As a recent article by The Conversation discusses, the emergence of new technology could do away with annual workplace surveys, potentially providing companies with more continuous measurement, instead of highlighting past problems at the end of the year.
However, it notes that the use of devices like fitness trackers can provide limited glimpses of an individual’s well-being and that “concentrating on individuals without also considering organisational factors is likely to be less effective in the long term.”
But there are ways of monitoring well-being risks as they emerge. In this digital age, employees provide vasts amount of data every single day as they work. Businesses could analyse data from log-in and log-off times, email traffic, use of work mobile devices, use of work-based systems and web access, to identify work patterns that relate to well-being.
For example, increasing workloads could be highlighted through rising working hours, fewer breaks, an increase in sick days, and logging in at the weekends or during holidays.
As well as needing the right tools to store and analyse quality data, the success of Big Data in the workplace will also be impacted by the organisational culture, in particular the legal and ethical considerations that have taken place before employee data is captured in this way.
The organisational culture surrounding Big Data could determine whether it has a positive or a negative effect on the company and its staff.

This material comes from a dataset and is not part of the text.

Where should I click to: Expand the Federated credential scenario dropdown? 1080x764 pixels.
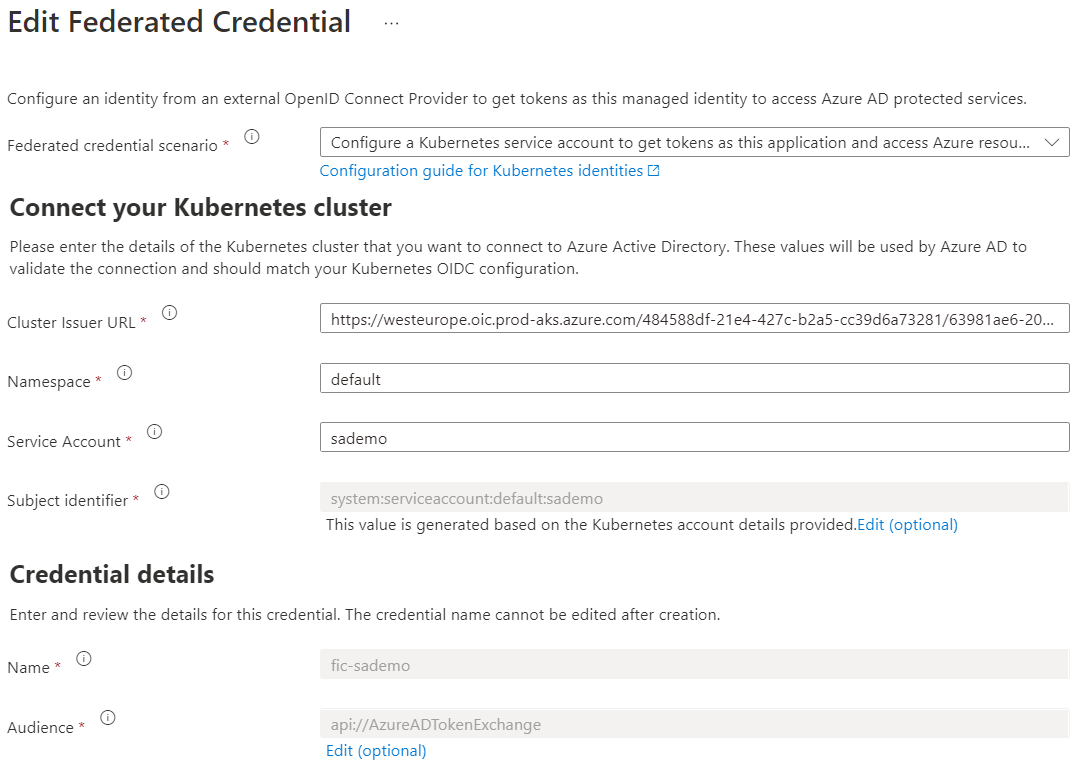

To create the right culture, businesses will need to focus on being transparent with employees about how and what data will be collected. Employers should involve their staff in producing a code of conduct or best-practice guidelines, agree what data will be stored and how it will be used, and ensure everyone in the company has the option of opting out of the programme.
This will ensure there is a culture of care and trust and that the solution will meet the needs of the workers, as well as the organisation.
When discussing the collection of data, there will inevitably be concerns surrounding a ‘Big Brother’ environment, which could lead to a culture of fear and distrust. And this will instantly create an environment that impacts employee well-being, even though the aim of collecting the data is to improve this area.
Such an atmosphere could be created by excluding employees from the data policy and not explaining why or how the data is being used — which could cause workers to worry that the data will be used to get rid of them, instead of providing insight into well-being — and will focus less on using the data to change the working environment.